The boat slowed now and pulled into a small sheltered inlet. Ahead on the shore, Jake saw movement. Victor Petrova had men waiting there. They nudged the shore and two Swedish men, the remaining two that Jake had followed from Falun, including the man he had encountered on the train, held the boat as all but the driver and one of Petrova's men remained on the boat. The man Jake had thrown overboard. Seconds later, the boat was shoved off and it quickly made its way back out to the center of the lake at their original speed.

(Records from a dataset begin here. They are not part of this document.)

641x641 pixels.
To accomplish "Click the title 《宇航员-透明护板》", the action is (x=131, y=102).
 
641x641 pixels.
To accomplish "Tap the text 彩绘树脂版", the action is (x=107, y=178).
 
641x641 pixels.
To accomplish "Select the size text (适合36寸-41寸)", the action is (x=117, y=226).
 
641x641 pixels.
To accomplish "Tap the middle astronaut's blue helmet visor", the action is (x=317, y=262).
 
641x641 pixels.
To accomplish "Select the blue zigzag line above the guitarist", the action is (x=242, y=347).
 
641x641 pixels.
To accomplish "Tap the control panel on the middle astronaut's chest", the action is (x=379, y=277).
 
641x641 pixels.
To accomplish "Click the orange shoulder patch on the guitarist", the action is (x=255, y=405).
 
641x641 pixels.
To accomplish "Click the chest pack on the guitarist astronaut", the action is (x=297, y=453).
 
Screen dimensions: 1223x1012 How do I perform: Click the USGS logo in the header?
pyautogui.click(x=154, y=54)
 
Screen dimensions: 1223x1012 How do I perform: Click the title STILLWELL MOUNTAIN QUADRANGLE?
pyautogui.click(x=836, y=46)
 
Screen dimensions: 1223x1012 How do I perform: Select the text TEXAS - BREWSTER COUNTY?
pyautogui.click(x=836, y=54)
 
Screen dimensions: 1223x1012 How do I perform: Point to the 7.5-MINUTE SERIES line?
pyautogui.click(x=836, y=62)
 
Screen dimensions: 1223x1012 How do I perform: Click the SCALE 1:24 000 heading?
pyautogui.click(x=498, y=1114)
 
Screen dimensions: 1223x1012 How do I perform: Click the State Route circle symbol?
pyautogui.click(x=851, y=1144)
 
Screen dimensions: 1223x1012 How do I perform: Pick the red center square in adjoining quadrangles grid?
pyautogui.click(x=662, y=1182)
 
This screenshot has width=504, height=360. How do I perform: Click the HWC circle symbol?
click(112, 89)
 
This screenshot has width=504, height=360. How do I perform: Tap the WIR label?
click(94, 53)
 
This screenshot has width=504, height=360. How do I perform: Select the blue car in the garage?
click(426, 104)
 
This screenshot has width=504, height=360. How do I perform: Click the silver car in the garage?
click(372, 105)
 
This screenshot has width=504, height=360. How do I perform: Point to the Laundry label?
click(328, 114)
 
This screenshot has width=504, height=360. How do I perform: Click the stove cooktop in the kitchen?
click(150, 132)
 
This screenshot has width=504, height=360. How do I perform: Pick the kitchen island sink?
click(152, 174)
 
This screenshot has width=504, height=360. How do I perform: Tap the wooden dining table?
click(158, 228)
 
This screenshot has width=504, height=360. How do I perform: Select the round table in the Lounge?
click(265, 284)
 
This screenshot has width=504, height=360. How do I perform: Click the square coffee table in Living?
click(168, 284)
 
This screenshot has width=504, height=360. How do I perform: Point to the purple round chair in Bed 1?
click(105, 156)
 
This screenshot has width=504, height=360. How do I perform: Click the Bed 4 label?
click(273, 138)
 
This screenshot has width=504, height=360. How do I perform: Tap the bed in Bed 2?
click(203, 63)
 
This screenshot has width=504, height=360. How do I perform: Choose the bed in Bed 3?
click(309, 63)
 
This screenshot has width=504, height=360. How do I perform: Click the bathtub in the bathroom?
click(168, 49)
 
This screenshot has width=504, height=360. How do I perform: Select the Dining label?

All of them trudged through the thick woods—no trail at all—until they came to a small dirt road where two identical Volvo sedans sat. They piled in, Jake ending up with the driver who would no longer drink Coke, he and Petrova in the back, and another little man with an MP5 in the front. The one with the blond spiked flat-top.

As they pulled away, Jake said to the driver, “I'm getting kind of thirsty. You wouldn't happen to have a Coke hanging around up there would you?”

The driver scowled at Jake in the rearview mirror. They all ignored Jake. Fine. They can't take a joke. But Jake guessed the Swede hadn't mentioned the incident on the train to anyone.

“You all seem to know where you're going,” Jake said. “Glad someone knows. I get all turned around on these back roads in foreign countries.”